Since the original drug is not patented in India, generic drug companies produce and sell Gleevec to chronic myeloid leukemia patients at less than one-tenth of Novartis's price i.e. for about 8,000 rupees ($175) per month. A new patent could give Novartis a 20-year monopoly on the drug, a terrifying prospect for the world’s poor: especially as it could have consequences for so many other drugs.
‘About 80 per cent of anti-AIDS drugs and 92 per cent of drugs for children with AIDS across the developing world come from Indian generic manufacturers,’ says Leena Menghaney of Médecins Sans Frontières (Doctors Without Borders). ‘India is literally the lifeline of poor patients, especially in the poorest parts of Africa. If section 3(d) is overturned, any meaningful effort to make these vital medicines available to the world’s poorest will be put in jeopardy.’
The English words ‘economy’ and ‘economics’ can be traced back to the Greek word oikonomos ‘one who manages a household.’ Logically, this implied the well-being of the family and later of citizens or society.

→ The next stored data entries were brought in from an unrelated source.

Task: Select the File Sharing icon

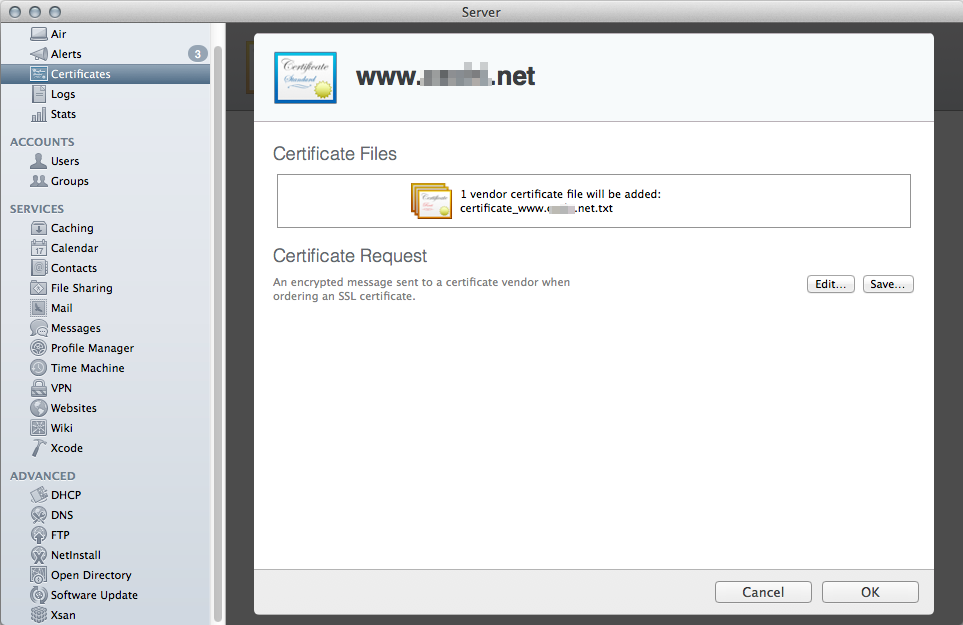Action: [39, 288]

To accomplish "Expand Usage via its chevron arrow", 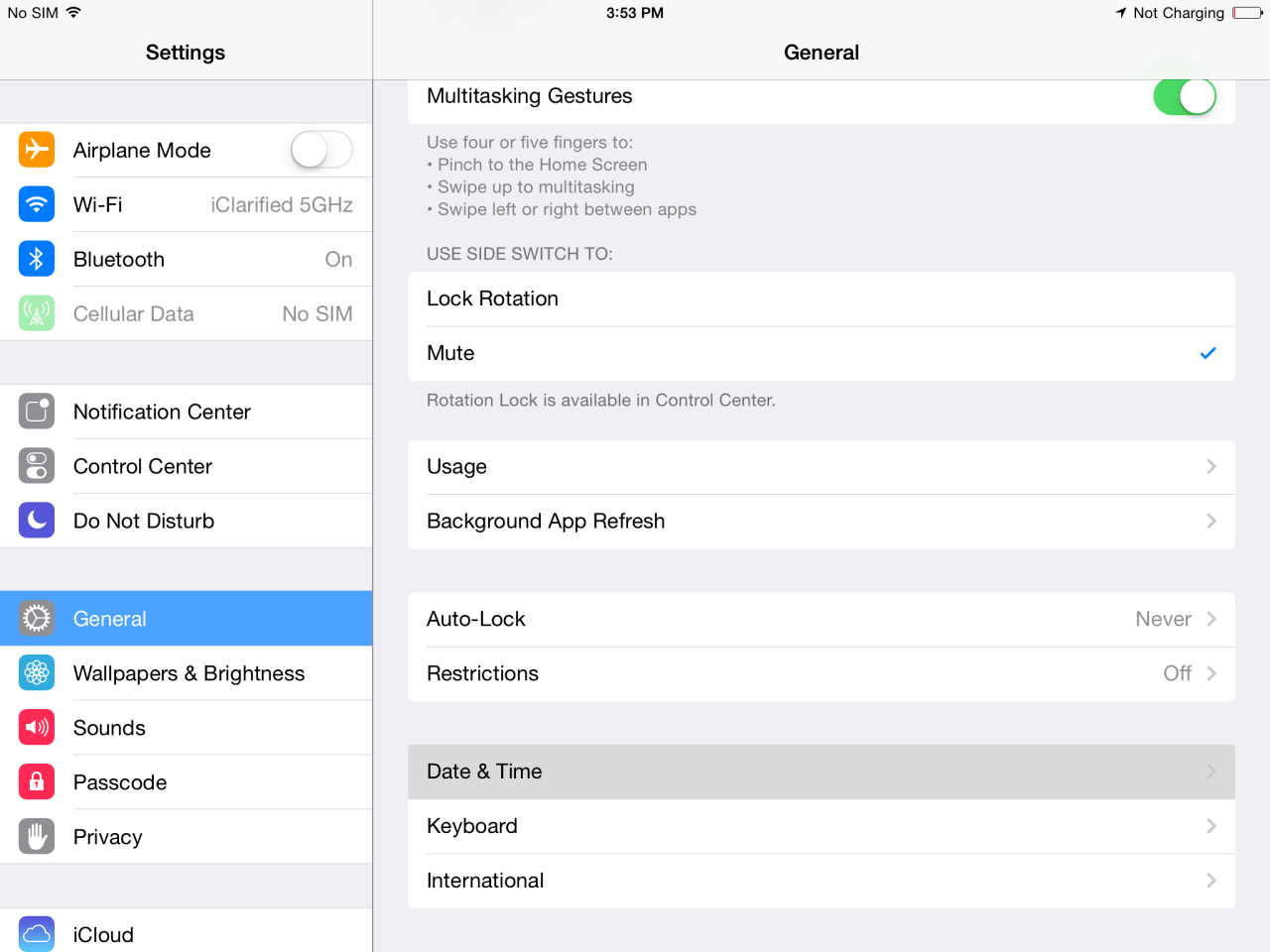I will point(1210,466).
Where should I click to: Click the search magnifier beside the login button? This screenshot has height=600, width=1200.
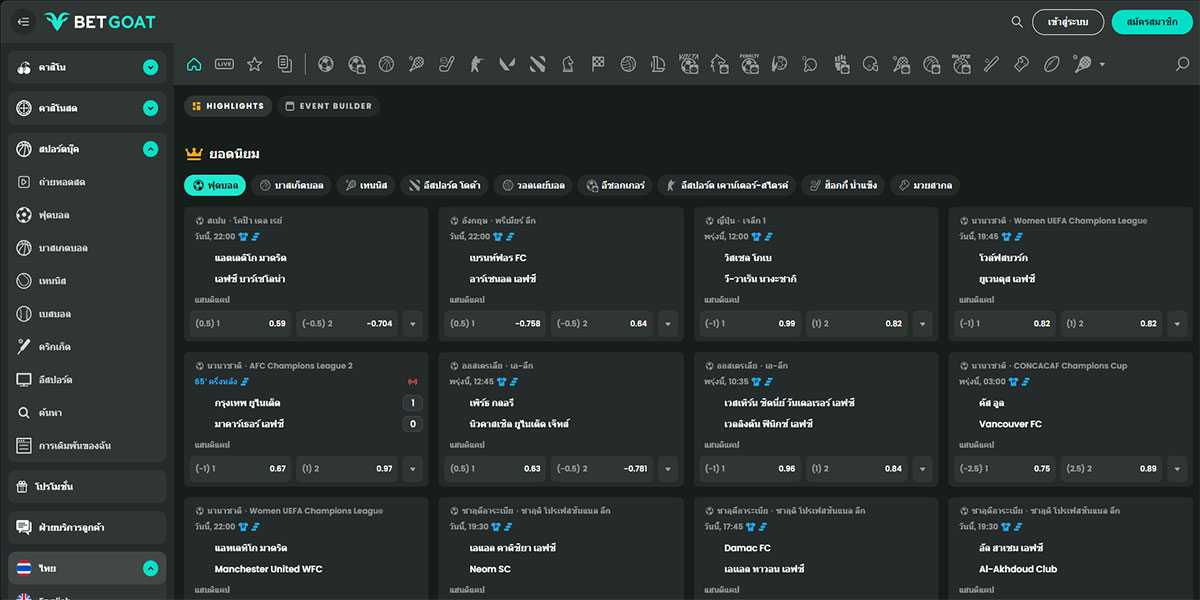(x=1017, y=21)
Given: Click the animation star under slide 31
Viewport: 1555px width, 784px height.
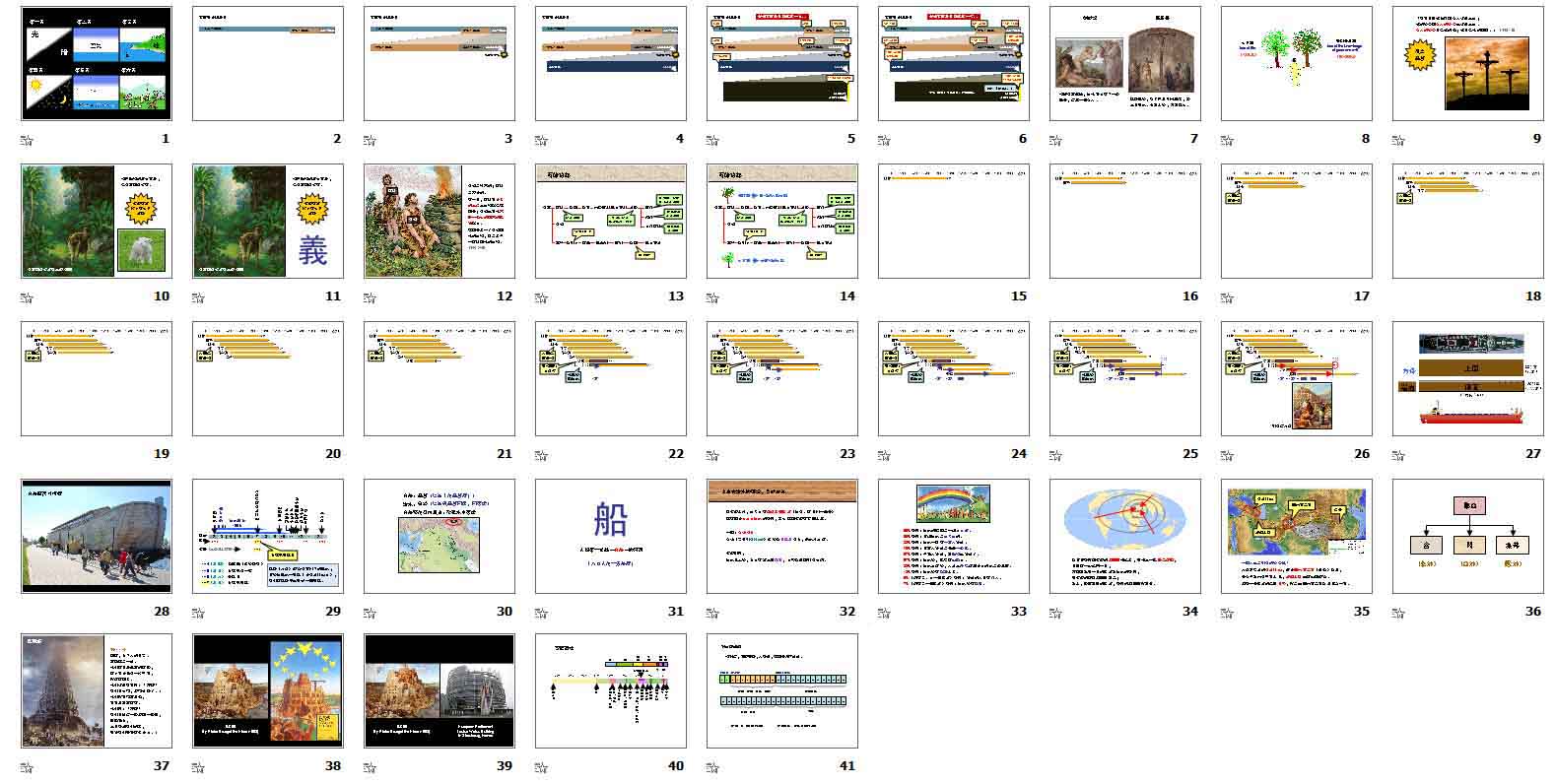Looking at the screenshot, I should coord(540,612).
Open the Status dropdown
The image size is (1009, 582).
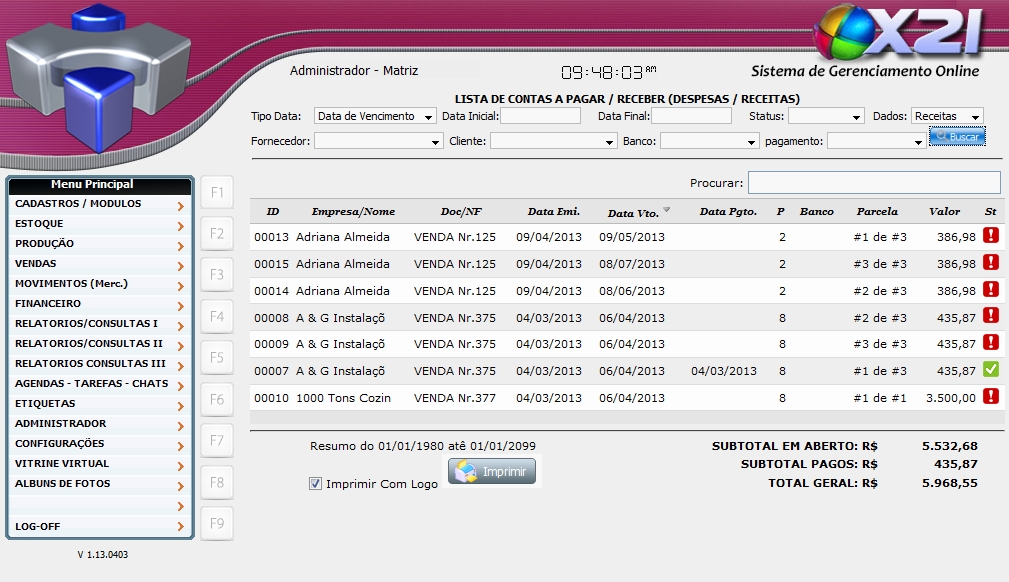[826, 116]
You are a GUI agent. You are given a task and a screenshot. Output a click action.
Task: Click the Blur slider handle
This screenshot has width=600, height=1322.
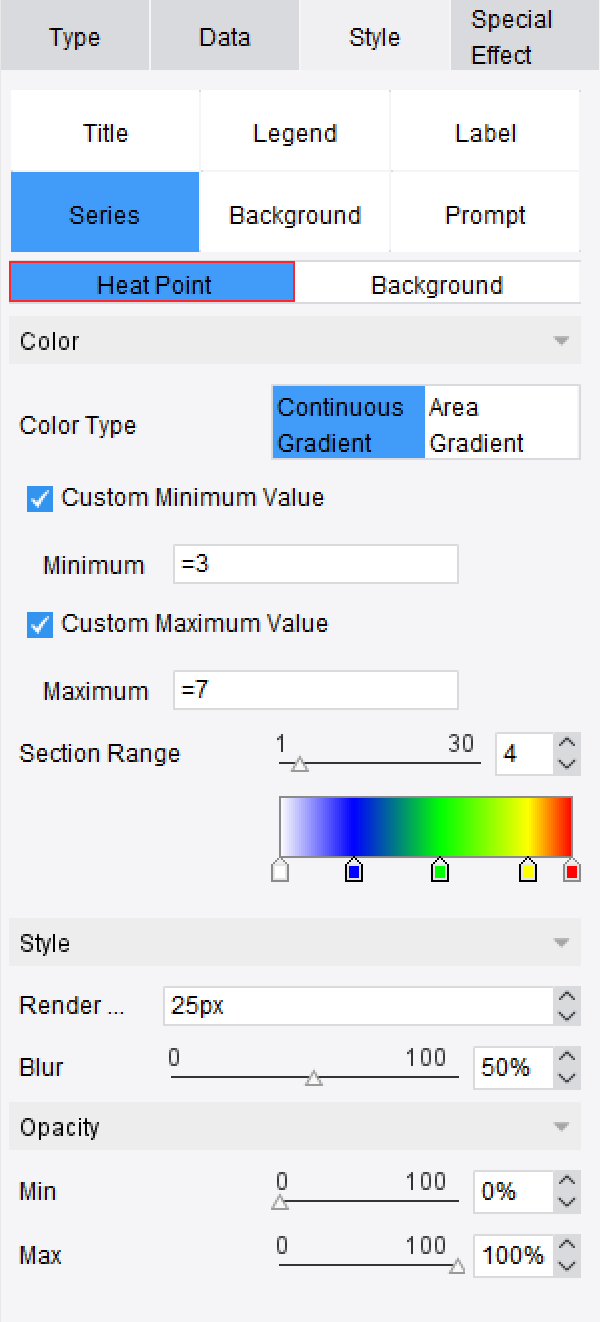pos(314,1078)
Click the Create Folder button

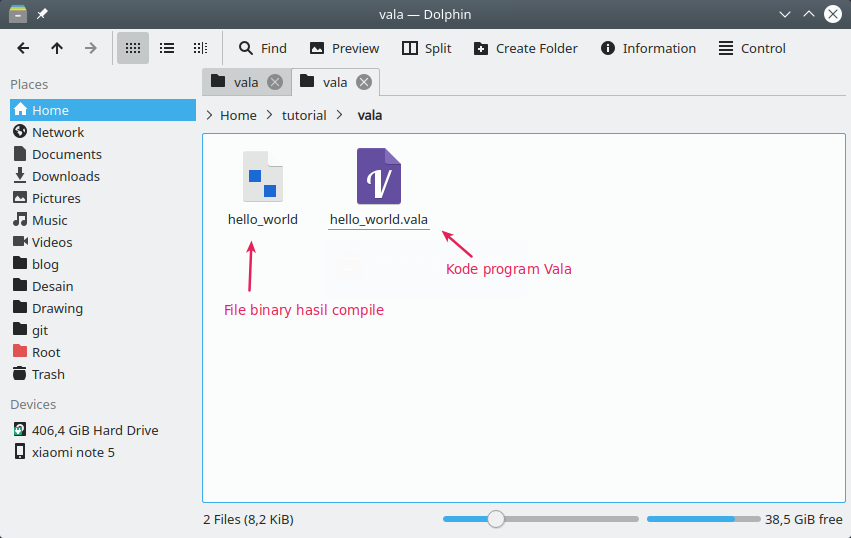click(x=525, y=48)
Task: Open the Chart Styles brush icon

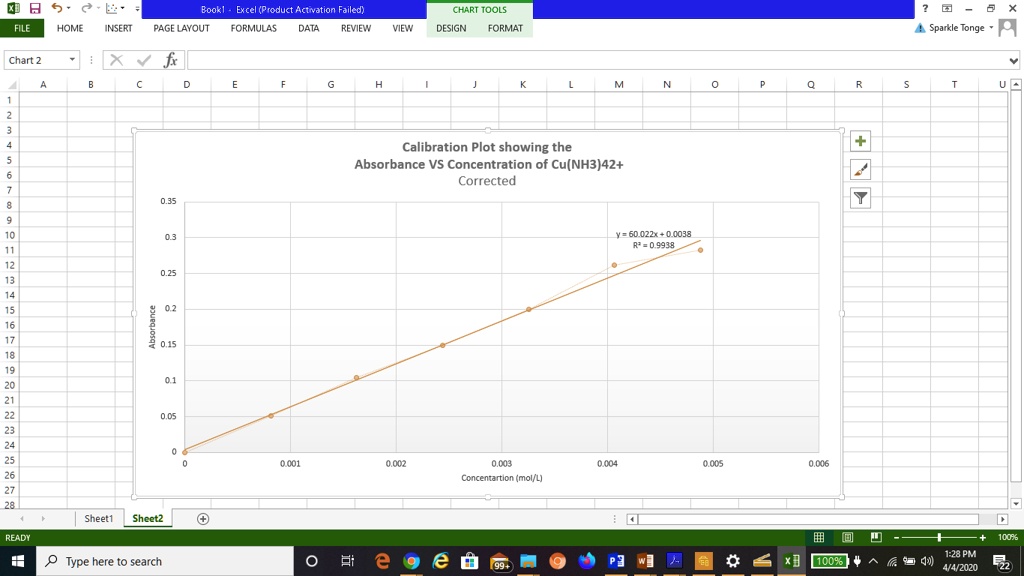Action: tap(860, 169)
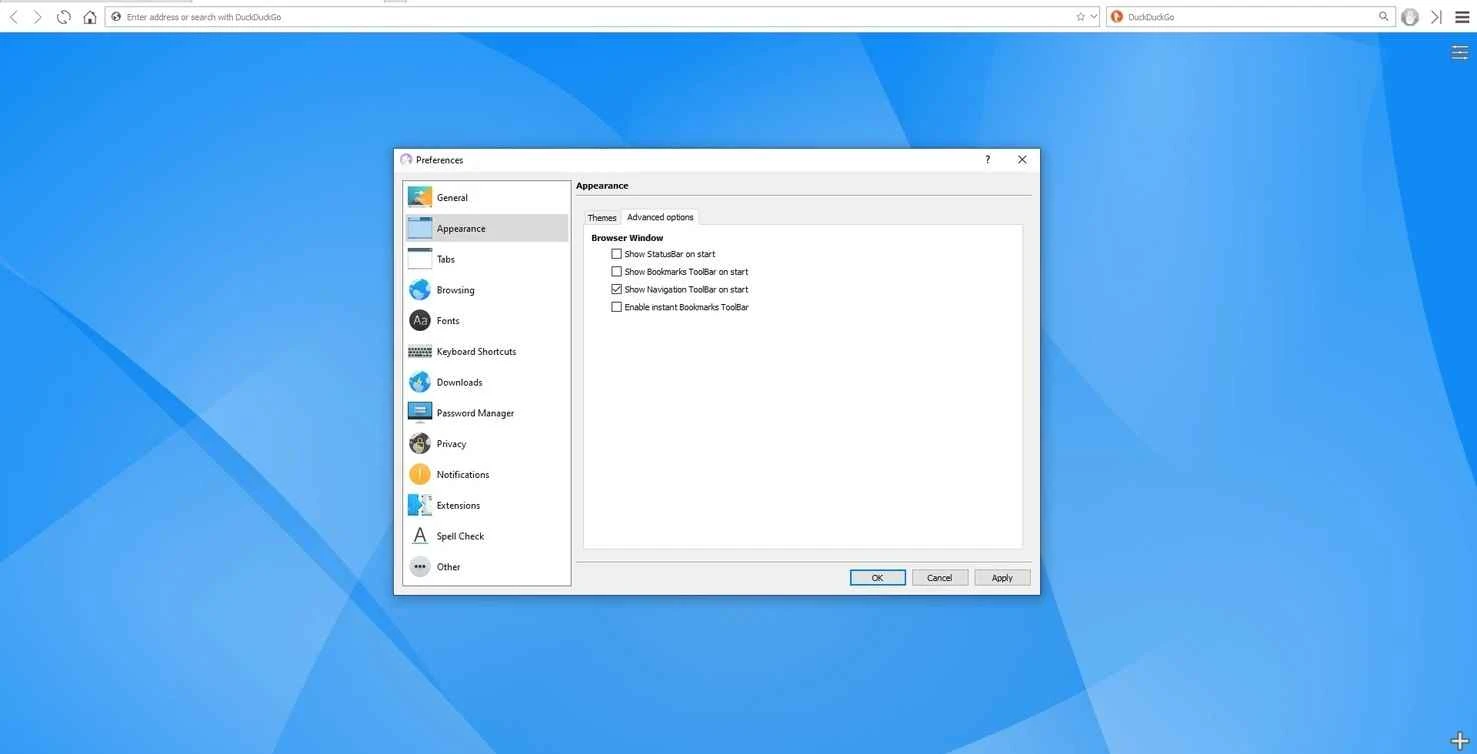Switch to the Themes tab
This screenshot has width=1477, height=754.
602,218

At what point did well-being move out of the equation and pure greed and profiteering become the order of the day? If governments are meant to govern wisely, they must work for the benefit of the majority, not just the profiteering minority. Yet billions are spent by corporations on lobbyists who try to influence policy affecting the poorest countries.
During the WTO and GATT (General Agreement on Tariffs and Trade) rounds, Congress Watch environmentalists found they could not go near their US government representatives in Geneva and Doha, but fat cat lobbyists were wining and dining them everyday. In the Novartis patents case, currently in the Indian Supreme Court, a judge was recused because social activists exposed the fact that he had gone to a conference organized by Novartis and written a paper expressing views detrimental to the case.
But for every judge exposed there are hundreds of senators, congressmen and ministers who get away with corrupt decisions influenced by lobbyists that are harmful to the interests of ordinary people.
India’s recent anti-corruption movement has exposed politicians and bureaucrats, but multinational corporation corruption in high places, which causes untold misery to billions, needs to be addressed. Not merely in India and Africa, but in the corridors of power at international levels.